A pandemia e o endividamento das famílias paralisaram o comércio, de acordo com Nelson Tranquez, vice-presidente da Câmara de Dirigentes Lojistas do Bom Retiro.
O comércio sentiu algum respiro, diz ele, em novembro, mas, neste mês, voltou a registrar queda acentuada de vendas, mesmo com a proximidade do Natal.
O lugar de maior movimento de consumidores que ele tem notícia é a região do Largo da Concórdia, no Brás, e ainda restrito aos camelôs. “As lojas estão calmas”, diz.
A região da Rua 25 de Março, no centro de São Paulo, também tem registrado alto movimento de pessoas e aglomerações, de acordo com lojistas.
No Bom Retiro, diz Tranquez, o faturamento das lojas neste mês deverá ser pelo menos 40% menor, em média, do que o de igual período do ano passado.
“Com o aumento de casos e mortes, muitos clientes que deveriam vir para as compras de Natal sumiram”, diz ele.
LAPA
Algumas ações tentam minimizar os problemas enfrentados pelo comércio neste final de ano.
A pedido de lojistas, a Associação Comercial de São Paulo (ACSP), por meio da Distrital Oeste, conseguiu autorização da Secretaria de Mobilidade e Transportes de São Paulo para fechar parte de ruas tradicionais de comércio na Lapa.
De 19 a 31 deste mês, foram fechados trechos das ruas 12 de Outubro e Dr. Cincinato Pomponet, onde se concentra o comércio mais popular da região.
“Os lojistas solicitaram e nós conseguimos a aprovação em dois dias”, afirma Mário Martinelli, superintendente da Distrital Oeste da ACSP.
“Isso pode trazer algum respiro para os lojistas, facilitando o acesso dos consumidores”, diz ele.
O comércio da região da Rua 12 de Outubro é um dos mais tradicionais de São Paulo.
Concentra grandes redes, como Casas Bahia, Magazine Luiza e Americanas, médias, como Lojas Eskala e Gabriella Calçados, além de pequenos comerciantes.
Há muito tempo os lojistas pedem autorização da Prefeitura de São Paulo para transformar definitivamente alguns trechos da região em calçadões.
Agora, com parte das ruas fechada, os lojistas vão sentir no caixa se as ruas livres de carros atraem mais cientes.
O fechamento de lojas de rua e de shoppings entre os dias 25 e 27 de dezembro e 1 a 3 de janeiro determinado pelo governo paulista já é considerada uma ação para prejudicar o comércio.
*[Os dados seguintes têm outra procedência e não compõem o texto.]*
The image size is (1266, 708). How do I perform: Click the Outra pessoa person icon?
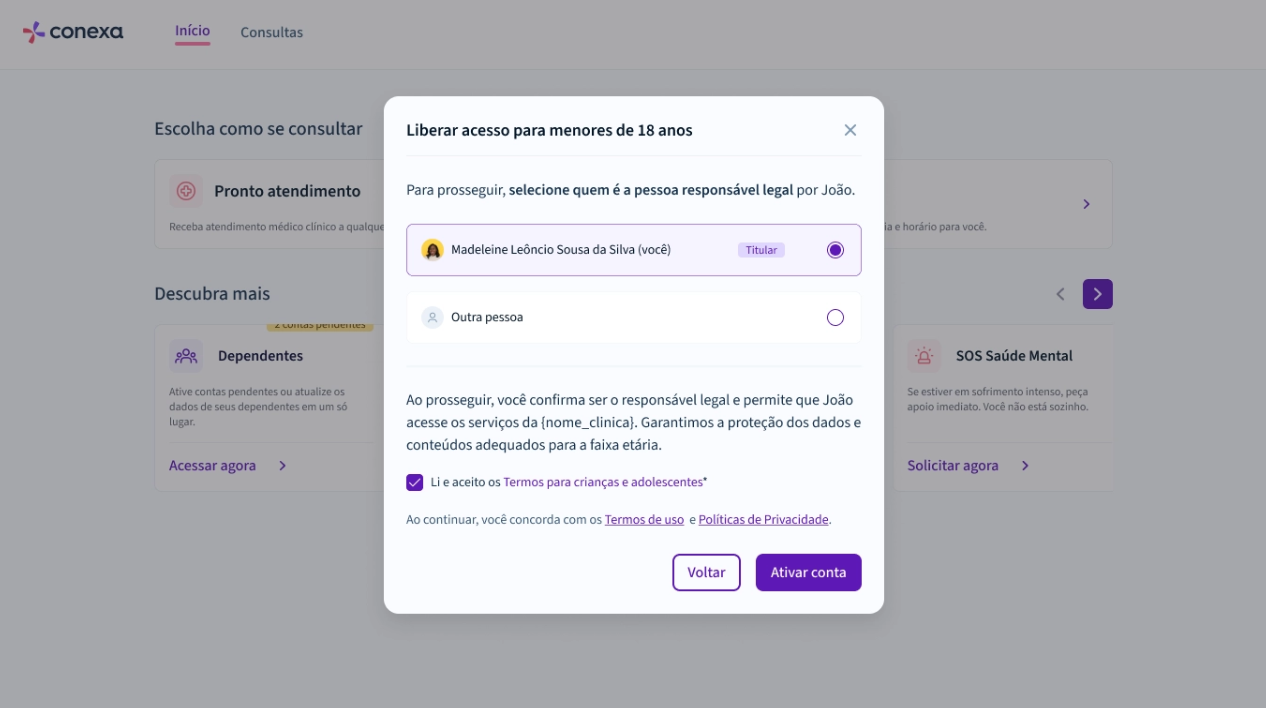[x=432, y=317]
“Entendemos que as medidas para salvar vidas são necessárias, mas não será o comércio fechado desta forma abrupta que irá solucionar a disseminação do vírus”, afirma nota divulgada pela ABLOS, associação de lojas satélites de shoppings.
AUXÍLIO EMERGENCIAL
A situação dos lojistas neste ano seria ainda pior, se o governo não tivesse liberado o auxílio emergencial para as famílias mais carentes.
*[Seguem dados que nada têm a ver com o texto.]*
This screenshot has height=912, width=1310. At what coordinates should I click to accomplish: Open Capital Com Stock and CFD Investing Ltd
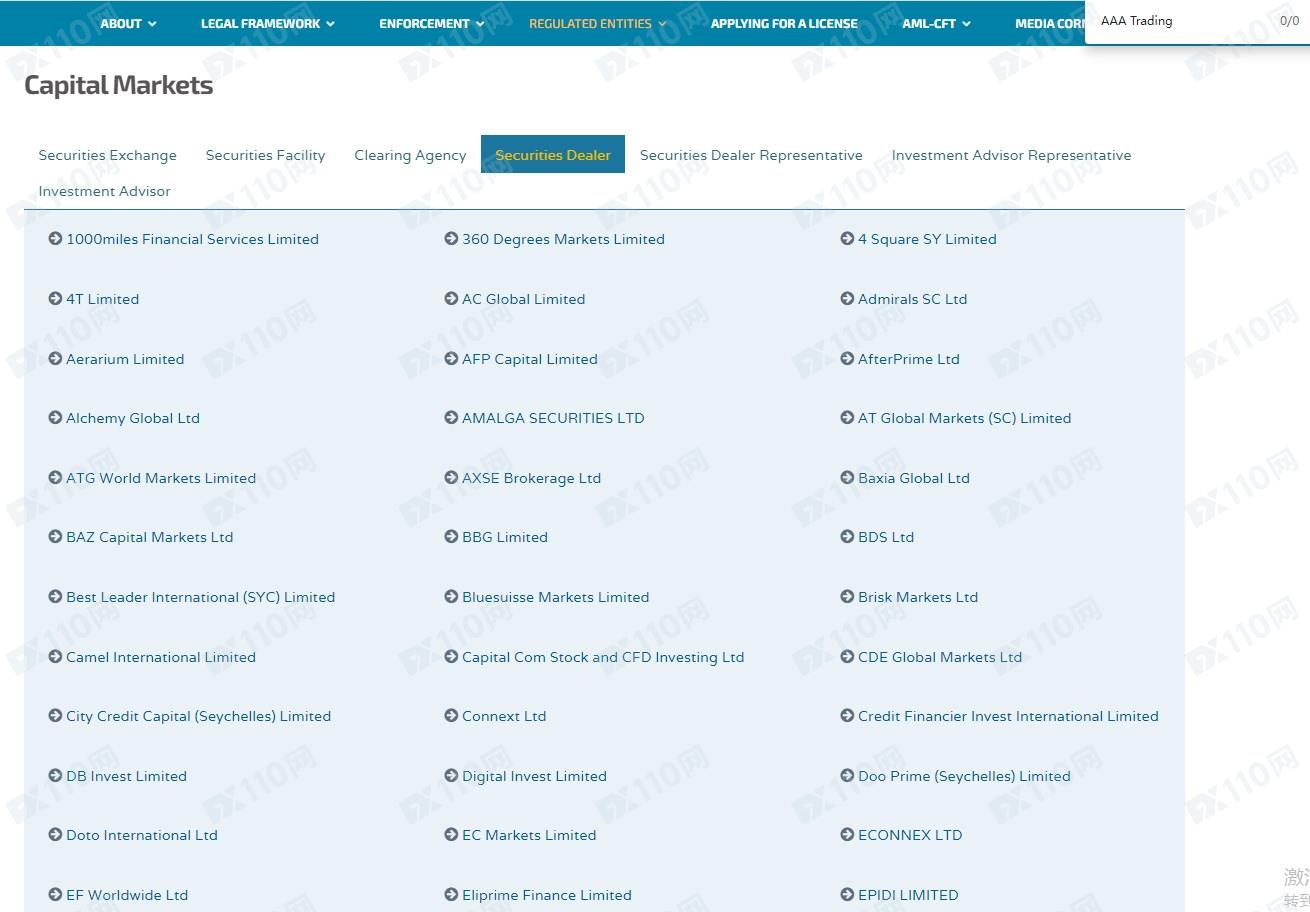click(x=602, y=657)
Apesar da crise que o país enfrenta, a massa real de rendimento dos trabalhadores brasileiros deve subir 0,8% neste ano em relação ao ano passado.
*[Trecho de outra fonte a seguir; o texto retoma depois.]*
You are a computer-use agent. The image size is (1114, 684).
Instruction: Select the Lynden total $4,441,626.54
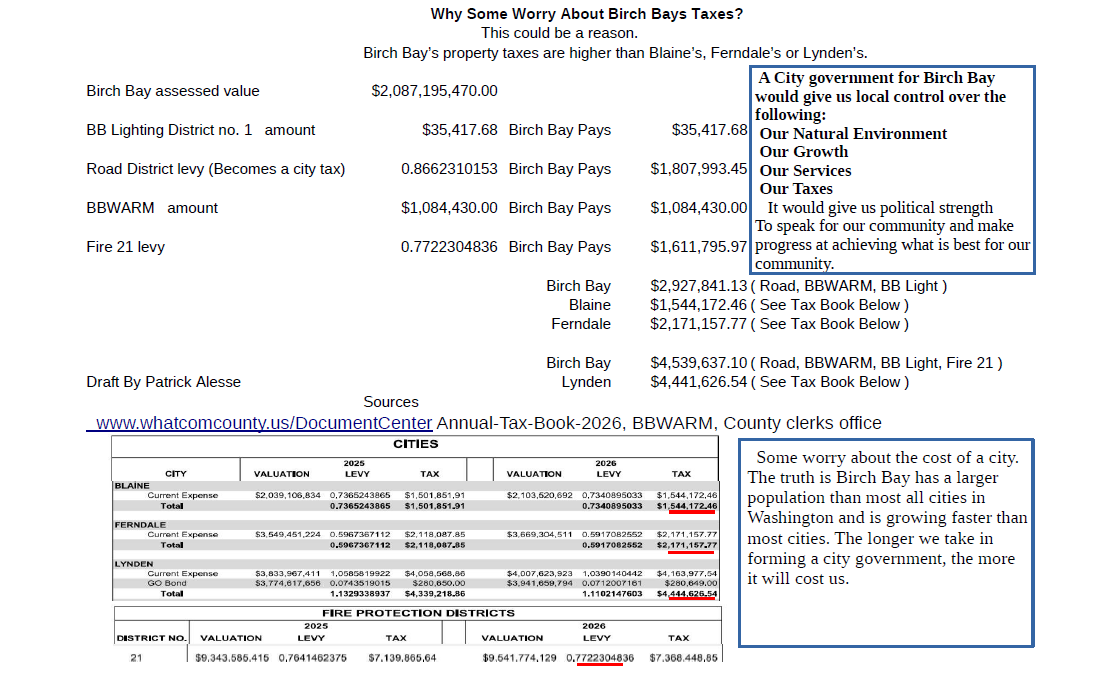(698, 382)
Deve passar de uma média de R$ 229 bilhões por mês para R$ 230,9 bilhões por mês.
Sem o auxílio, a massa real de rendimento cairia 7%, para R$ 213 bilhões por mês, em 2020.
Os cálculos são de Fabio Silveira, sócio-diretor da MacroSector Consultores.
Neste mês, R$ 20 bilhões irão para as mãos dos consumidores, somente com o auxílio emergencial.
“Sem o auxílio emergencial, os índices de endividamento e de inadimplência dos consumidores seriam muito maiores”, afirma Silveira.
Os programas de transferência de renda, diz ele, são fundamentais em momentos de crise, até para reduzir o risco de uma convulsão social.
O pior é que o mês de janeiro, que é um dos mais fracos para o comércio, não deve registrar recuperação, de acordo com lojistas.
A expectativa de médicos e cientistas é que os números da doença serão ainda piores por conta das aglomerações realizadas nas festas deste final de ano.
“O divisor de águas para o comércio vai ser a vacina. É o que fará o comércio andar”, diz Tranquez.